同居義務違反とは?同居義務違反が認められることでできること

冒頭でもお伝えしましたが、同居義務違反とはその名の通り、夫婦の同居義務を守らない行為です。

(同居、協力及び扶助の義務)

第七百五十二条 夫婦は同居し、互いに協力し扶助しなければならない。

【引用】民法第752

民法第752条では、夫婦には「同居」「協力」「扶助」をしなければならないと義務付けられています。この同居義務を守らないことが同居義務違反になります。

具体的に同居義務違反に該当するケースは後述しますが、簡単に言うと、別段理由もないのに配偶者の同意を得ずに無断で別居を強行することです。

同居義務違反は『悪意の遺棄』になる可能性がある

同居義務違反は、「悪意の遺棄」に該当し得ます。

悪意の遺棄とは、正当な理由なく民法第752条の夫婦の同居・協力・扶助の義務を守らないことです。

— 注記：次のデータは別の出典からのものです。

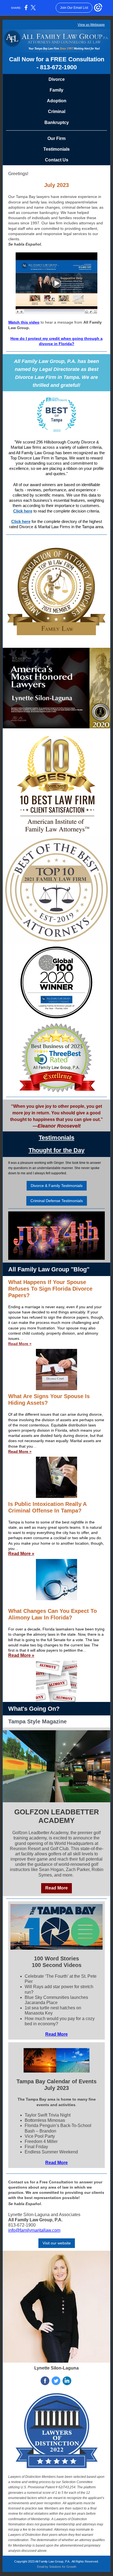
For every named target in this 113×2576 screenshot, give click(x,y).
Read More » (20, 1343)
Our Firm (56, 138)
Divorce (57, 79)
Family (56, 90)
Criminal (56, 111)
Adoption (56, 100)
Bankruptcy (56, 122)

悪意の遺棄は、法定離婚事由とされています(民法第770条第1項第2号)。

(裁判上の離婚)

第七百七十条 夫婦の一方は、次に掲げる場合に限り、離婚の訴えを提起することができる。

一 配偶者に不貞な行為があったとき。

二 配偶者から悪意で遺棄されたとき。

三 配偶者の生死が三年以上明らかでないとき。

四 配偶者が強度の精神病にかかり、回復の見込みがないとき。

五 その他婚姻を継続し難い重大な事由があるとき。

【引用】民法第770

同居義務違反によって認められる可能性があるもの

同居義務違反として法定離婚事由に該当することで、以下の2つが認められる可能性が出てきます。

離婚請求

離婚について夫婦間で協議がまとまらない場合は、離婚調停、離婚訴訟により相手方に離婚を求めていくことになります。

そして、離婚訴訟において裁判所に離婚を認めてもらうためには、「離婚事由」が必要です。

前述のとおり、悪意の遺棄は、離婚事由とされています。

したがって、悪意の遺棄が認められれば、離婚訴訟において裁判所に離婚を認めてもらえる可能性が生じます。

慰謝料請求

同居義務違反は不法行為(民法第709条)になり得ますので、一方的に別居した相手に対して損害賠償請求(慰謝料請求)が認められることもあります。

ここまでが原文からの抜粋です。